Look through the entries below and show every line containing the word "menu".
Start of Provided material
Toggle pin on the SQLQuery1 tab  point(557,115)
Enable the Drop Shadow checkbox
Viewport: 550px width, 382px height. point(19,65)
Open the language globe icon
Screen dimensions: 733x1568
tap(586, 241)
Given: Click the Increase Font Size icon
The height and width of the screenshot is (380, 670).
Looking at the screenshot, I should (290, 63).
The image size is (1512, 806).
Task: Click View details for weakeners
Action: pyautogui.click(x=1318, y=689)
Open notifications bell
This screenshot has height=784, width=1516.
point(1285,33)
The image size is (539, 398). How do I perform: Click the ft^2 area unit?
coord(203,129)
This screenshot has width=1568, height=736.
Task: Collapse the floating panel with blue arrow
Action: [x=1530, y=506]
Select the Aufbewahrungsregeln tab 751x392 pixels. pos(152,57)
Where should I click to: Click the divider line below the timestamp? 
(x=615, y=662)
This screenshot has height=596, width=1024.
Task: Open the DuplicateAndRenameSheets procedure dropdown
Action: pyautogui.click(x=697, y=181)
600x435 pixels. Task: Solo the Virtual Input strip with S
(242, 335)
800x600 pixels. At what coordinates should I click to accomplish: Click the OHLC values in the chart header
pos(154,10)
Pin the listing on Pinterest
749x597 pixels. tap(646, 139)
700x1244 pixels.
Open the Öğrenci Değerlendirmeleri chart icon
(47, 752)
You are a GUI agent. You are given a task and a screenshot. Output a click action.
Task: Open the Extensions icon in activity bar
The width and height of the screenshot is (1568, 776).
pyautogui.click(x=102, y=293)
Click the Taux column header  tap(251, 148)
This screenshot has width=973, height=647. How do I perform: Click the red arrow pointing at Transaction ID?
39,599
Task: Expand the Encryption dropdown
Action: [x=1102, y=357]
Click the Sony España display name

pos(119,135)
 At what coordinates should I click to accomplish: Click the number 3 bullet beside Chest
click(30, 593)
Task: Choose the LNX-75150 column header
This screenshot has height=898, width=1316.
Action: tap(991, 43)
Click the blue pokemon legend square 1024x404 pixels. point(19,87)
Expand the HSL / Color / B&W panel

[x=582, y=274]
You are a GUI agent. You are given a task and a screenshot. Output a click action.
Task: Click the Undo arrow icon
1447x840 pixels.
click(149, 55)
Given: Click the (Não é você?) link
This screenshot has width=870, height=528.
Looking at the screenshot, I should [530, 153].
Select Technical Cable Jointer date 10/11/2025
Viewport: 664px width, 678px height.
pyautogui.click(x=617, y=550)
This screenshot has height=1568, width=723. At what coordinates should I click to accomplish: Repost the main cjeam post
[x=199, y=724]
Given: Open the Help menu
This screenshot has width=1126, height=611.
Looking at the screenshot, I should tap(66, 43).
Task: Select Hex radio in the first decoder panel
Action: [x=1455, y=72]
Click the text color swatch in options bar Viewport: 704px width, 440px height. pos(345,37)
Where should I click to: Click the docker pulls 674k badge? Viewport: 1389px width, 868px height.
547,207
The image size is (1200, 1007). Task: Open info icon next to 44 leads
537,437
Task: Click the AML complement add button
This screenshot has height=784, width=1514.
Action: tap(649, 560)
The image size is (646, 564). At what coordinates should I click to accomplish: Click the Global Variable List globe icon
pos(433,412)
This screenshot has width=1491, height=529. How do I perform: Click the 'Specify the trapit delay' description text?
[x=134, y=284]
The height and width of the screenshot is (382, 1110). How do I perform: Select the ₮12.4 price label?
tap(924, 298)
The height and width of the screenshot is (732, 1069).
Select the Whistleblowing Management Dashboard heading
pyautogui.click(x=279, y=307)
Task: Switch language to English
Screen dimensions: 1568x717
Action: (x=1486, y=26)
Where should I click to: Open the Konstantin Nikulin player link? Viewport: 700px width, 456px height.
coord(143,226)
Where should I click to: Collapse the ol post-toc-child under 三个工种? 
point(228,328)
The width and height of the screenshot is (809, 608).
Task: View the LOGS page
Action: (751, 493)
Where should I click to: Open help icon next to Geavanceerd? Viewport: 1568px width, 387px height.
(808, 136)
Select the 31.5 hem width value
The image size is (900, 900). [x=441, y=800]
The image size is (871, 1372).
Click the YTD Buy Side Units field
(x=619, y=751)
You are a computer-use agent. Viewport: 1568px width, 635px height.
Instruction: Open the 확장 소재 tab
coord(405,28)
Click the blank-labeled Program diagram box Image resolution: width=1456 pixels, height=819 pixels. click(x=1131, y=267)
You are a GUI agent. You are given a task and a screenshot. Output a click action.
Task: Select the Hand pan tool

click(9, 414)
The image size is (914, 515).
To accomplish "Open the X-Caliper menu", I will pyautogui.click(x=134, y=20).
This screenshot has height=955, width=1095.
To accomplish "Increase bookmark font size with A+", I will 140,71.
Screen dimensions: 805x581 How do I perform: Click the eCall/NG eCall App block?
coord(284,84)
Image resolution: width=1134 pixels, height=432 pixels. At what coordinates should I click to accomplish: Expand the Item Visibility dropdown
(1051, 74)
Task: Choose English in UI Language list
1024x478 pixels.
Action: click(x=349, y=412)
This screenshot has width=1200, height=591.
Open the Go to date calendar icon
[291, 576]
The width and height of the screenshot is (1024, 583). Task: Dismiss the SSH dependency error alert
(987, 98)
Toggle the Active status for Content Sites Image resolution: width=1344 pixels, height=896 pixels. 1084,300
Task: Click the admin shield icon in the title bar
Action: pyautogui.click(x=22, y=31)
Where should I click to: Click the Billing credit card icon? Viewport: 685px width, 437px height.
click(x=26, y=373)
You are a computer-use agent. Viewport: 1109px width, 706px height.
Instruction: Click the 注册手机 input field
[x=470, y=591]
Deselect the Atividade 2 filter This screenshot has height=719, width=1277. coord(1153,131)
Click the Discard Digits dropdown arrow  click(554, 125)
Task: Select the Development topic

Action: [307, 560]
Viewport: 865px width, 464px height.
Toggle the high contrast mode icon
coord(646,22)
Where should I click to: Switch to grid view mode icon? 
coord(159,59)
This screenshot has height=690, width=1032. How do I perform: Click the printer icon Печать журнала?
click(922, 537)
End of Provided material
-- Solution for this exercise --
Given: Open the Help menu
To accomplish "Open the X-Caliper menu", I will pyautogui.click(x=134, y=20).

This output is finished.